だが、その戦いは大内家の大敗に終わり、大内家の後継者と目されていた大内晴持まで失った大内義隆は政治を顧みなくなってしまう。
その為、相良武任をはじめとした文治派と陶隆房をはじめとした武断派の対立を放置してしまい、己の滅亡に繋げてしまう。
「で、大内の混乱は大友の利益か。
それに大友は介入しようとした訳だ」
仲の悪い隣の家が揉めているのならば、そりゃ手を出して今までの恨みというのは分からないではない。
だが、ここからが戦国のややこしくも救いがたい所である。
「大友と大内の争いは長く続き、大内家の優位の内に進んでおり申した。
勢場ヶ原の戦いの前、大友家は領内の安定のために大内家の力を借りる事を選んだのです。
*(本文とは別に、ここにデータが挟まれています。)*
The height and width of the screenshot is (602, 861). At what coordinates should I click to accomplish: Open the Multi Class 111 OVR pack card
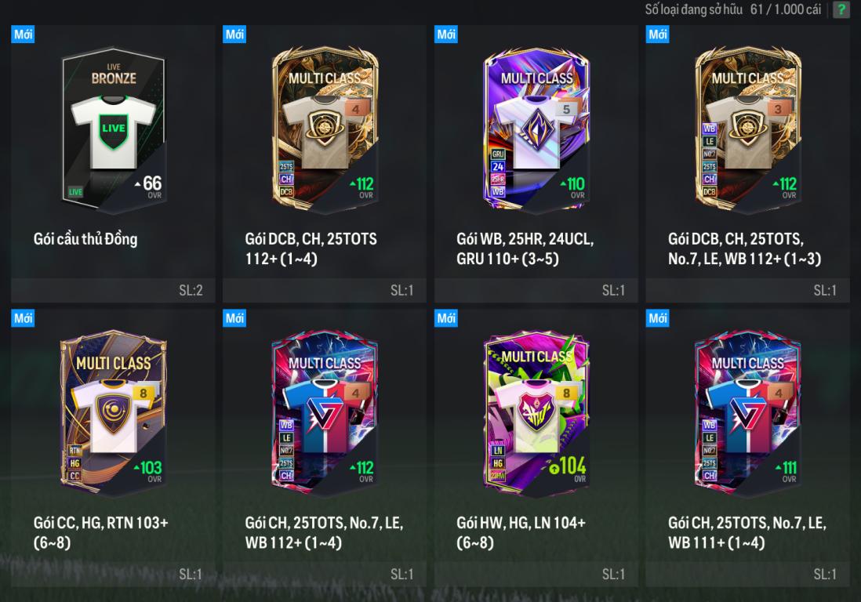748,412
その為、大友義鑑様の正室に大内義興殿の姫が来られました」
ちょっと待て。
それはと言葉を出す前に、佐伯惟教はあっさりとそれを口に出した。
「お屋形様および、弟だった大友晴英様には大内の血が流れていたのでございまする。
それが、二階崩れの遠因でございました。
晴英様が大内家の猶子となったのも理由も名分もあったのでございまする」
段々と二時間ドラマというか名探偵が出てくるような血縁関係のややこしさに頭が痛くなってくる。
なお、これで謎が『全て解けた!』なんて言おうものならば、口封じのために吉弘鎮理が首をはねかねない。
戦国の世には真実なんていらない。
「気になったのだが、たしか大内義隆殿は男色はあれど、子は成したのだろう?
どうしてそれを陶は跡継ぎにしなかったんだ?」
男色と聞いてぴくりと動く男の娘が居たが無視する。
たしか大内義尊という息子が居たはずだ。
そんな俺の質問に佐伯惟教は救いのない事実を告げた。
「ええ。
母親が都から下った小槻伊治殿の娘でしてね」
あかん。
それ、文治派が用意した嫁と言ってやがる。
文治派は都の権威を背景に広大な大内家を統治する事を目指した派閥である。
その為、一門や国人衆からの受けがとても良くなく、一門衆筆頭であった陶晴賢が担ぎだされたという側面も無いわけではない。
「さてと、そろそろ夜も更けてきたので語るとしましょうか。
あの大友二階崩れを」
佐伯惟教は長い長い前振りの後、やっと本題を切り出す。
関係者の大半が不幸になった大友二階崩れ、いや、大内家滅亡という物語の幕がやっと俺の前に開く。